Additionally, the book is quite a bit of fun!
The writer, Jesse Blaze Snider, really has a firm grasp on the nuances of all of the characters. With the major players, such as Potato, Hamm, Rex, and Woody, they all sound like they did in the movie. You can read the dialogue and hear the voices of the actors, in your head. Most interestingly, even with the secondary characters such as Wheezy, originally voiced by the beloved late Joe Ranft, the dialogue provided by Snider captures ever little nuance.

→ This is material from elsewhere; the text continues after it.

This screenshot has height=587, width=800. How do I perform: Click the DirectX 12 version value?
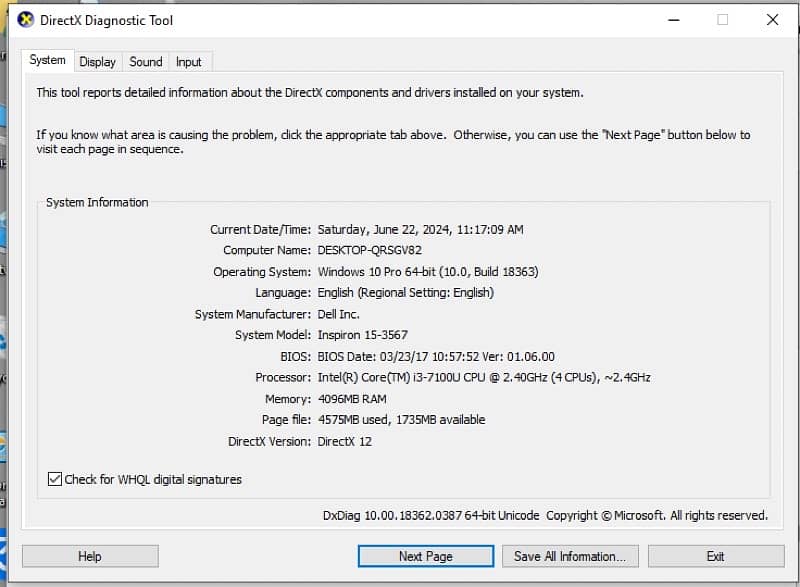[x=344, y=441]
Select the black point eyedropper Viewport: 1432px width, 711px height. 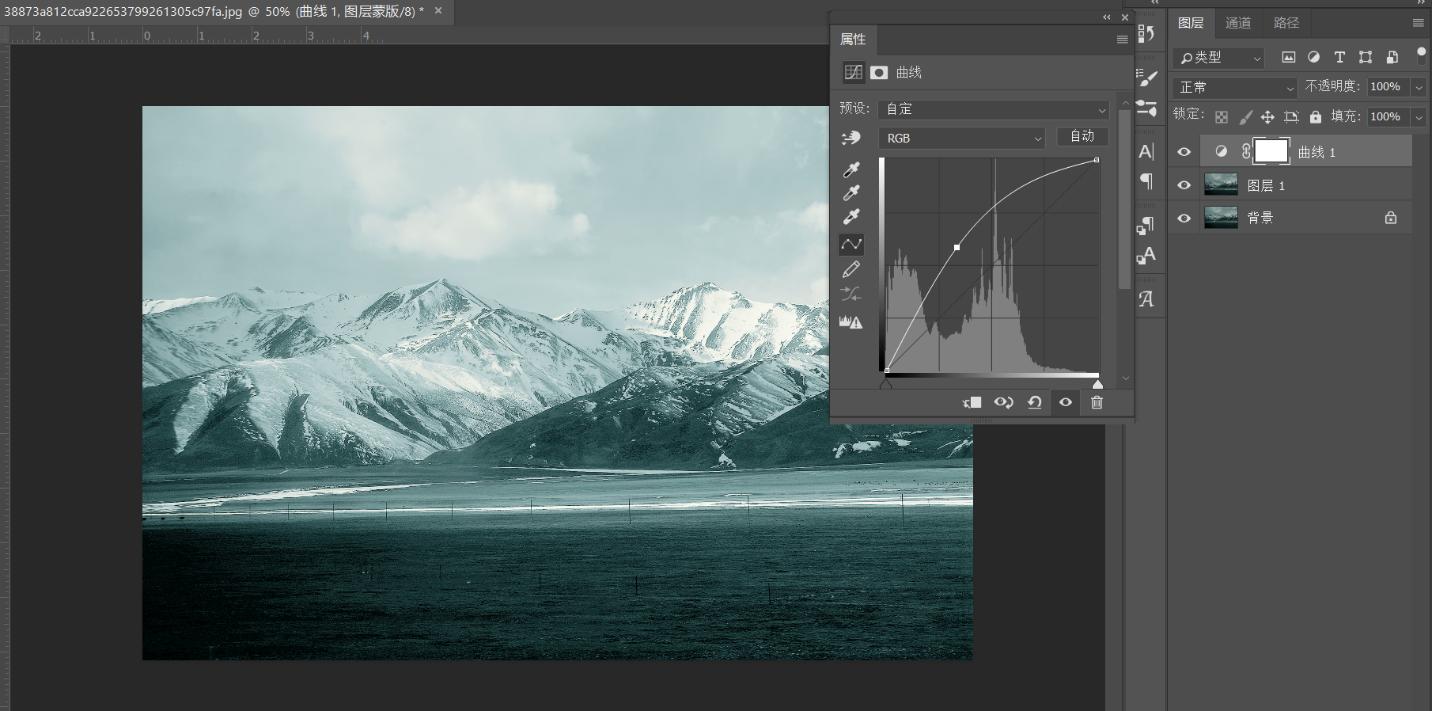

The story itself has many of the fun elements that were present in the movies. Ridiculous plans to save their wayward (again) friend Buzz, the avoidance of the family dog, and the silliness of distracting a traffic police officer while making a getaway, make you feel the comfortable remembrances of the hours spent in the cinema and in front of home theatres. Finally, there is a quirky tongue and cheek humour to the book, where you can tell that while there is great respect for the tradition of Toy Story, the writer does not take it so seriously as to remove the fun elements. I actually got funny looks while reading this on the bus and chuckling out loud at Slinky telling his hindquarters, “You! In the rear! Hurry up!”
The action in script is translated well by Nathan Watson with movement and story beats feeling very accurate considering we are dealing with a bunch of plastic toys. The over-exaggerated positioning of Woody’s arms and legs, the stiltedness of Bo Peep, and the limited positioning of Rocky’s arms and legs, are all translated very well. The colours are a touch muted for my taste, but that may be an intentional choice. One interesting evolution I have not seen previously was the outlining of white speech bubbles with colour. This is vastly preferable to the current trend of monologues that have specific font colours, fonts and transitioned backgrounds that some readers, such as myself, can find very hard to read.
Overall, I am most impressed with this outing of Toy Story as a comic book. I was sceptical if it would transition from celluloid to floppy page, but I must admit, I enjoyed it quite a bit. I look forward to seeing how Buzz gets rescued (again).
What did you think of this book?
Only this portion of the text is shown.